Say what you will about Davis Cup. Complain about the strung-out four-week format, descry the alternate-host rule, pooh-pooh the frequent absence of the top players, and whine about the best-of-five-set matches.
It doesn’t amount to a hill of beans. Davis Cup remains the most dramatic, unpredictable, vibrant, and galvanizing event in tennis. Patriotism and pageantry have something, but not everything, to do with this.
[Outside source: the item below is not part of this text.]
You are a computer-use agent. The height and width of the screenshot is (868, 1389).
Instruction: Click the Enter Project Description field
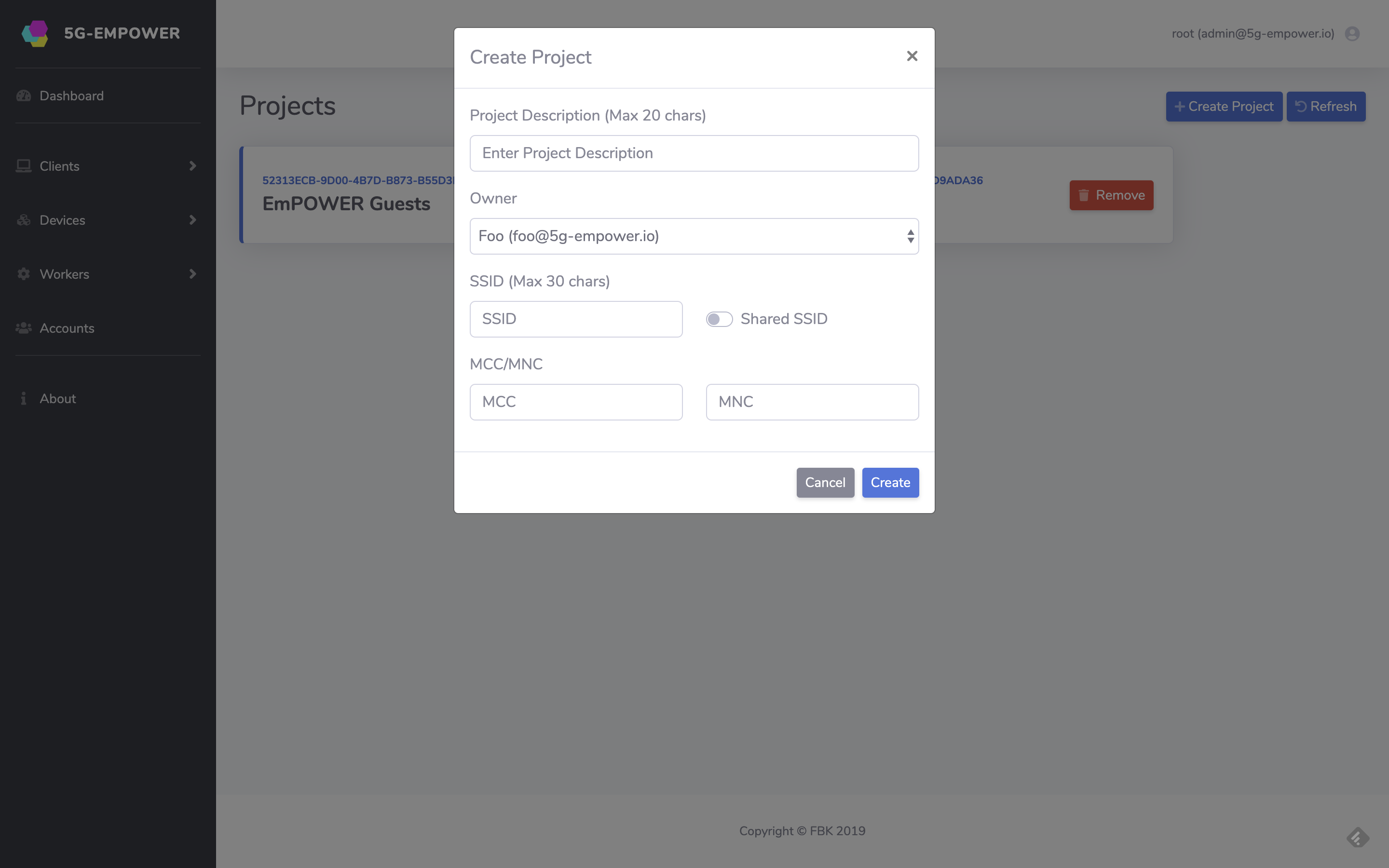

Davis Cup is the closest tennis comes to pure theater even if, at times, it bears a closer resemblance to an action movie in which lots of stuff blows up than Shakespeare. In the end, each tie is a five-act play comprised of four singles matches and a doubles in between. Today, we witnessed acts one and two.
In Tokyo . . . neither Japan nor the Czech Republic has its top player available. Japan’s Kei Nishikori, ranked No. 18, is sidelined with a groin injury, and none of his teammates are ranked inside the Top 100. The Czechs are without No. 5 Tomas Berdych, but still hope to become the first team since World Group play began to win the Cup three years running. They have two players ranked in the 40s, Lukas Rosol and Radek Stepanek.
Stepanek wins the first rubber (match) of the tie, in a tough four-set struggle with Tatsuma Ito. Stepanek may be a beat-up 35-year-old notorious for his gamesmanship, but guys who take perverse pleasure out of ruining the day for a foreign crowd often flourish far from home as anti-heroes in Davis Cup.
No matter how you cut it, the Czechs—and Stepanek in particular—have big-time Davis Cup mojo.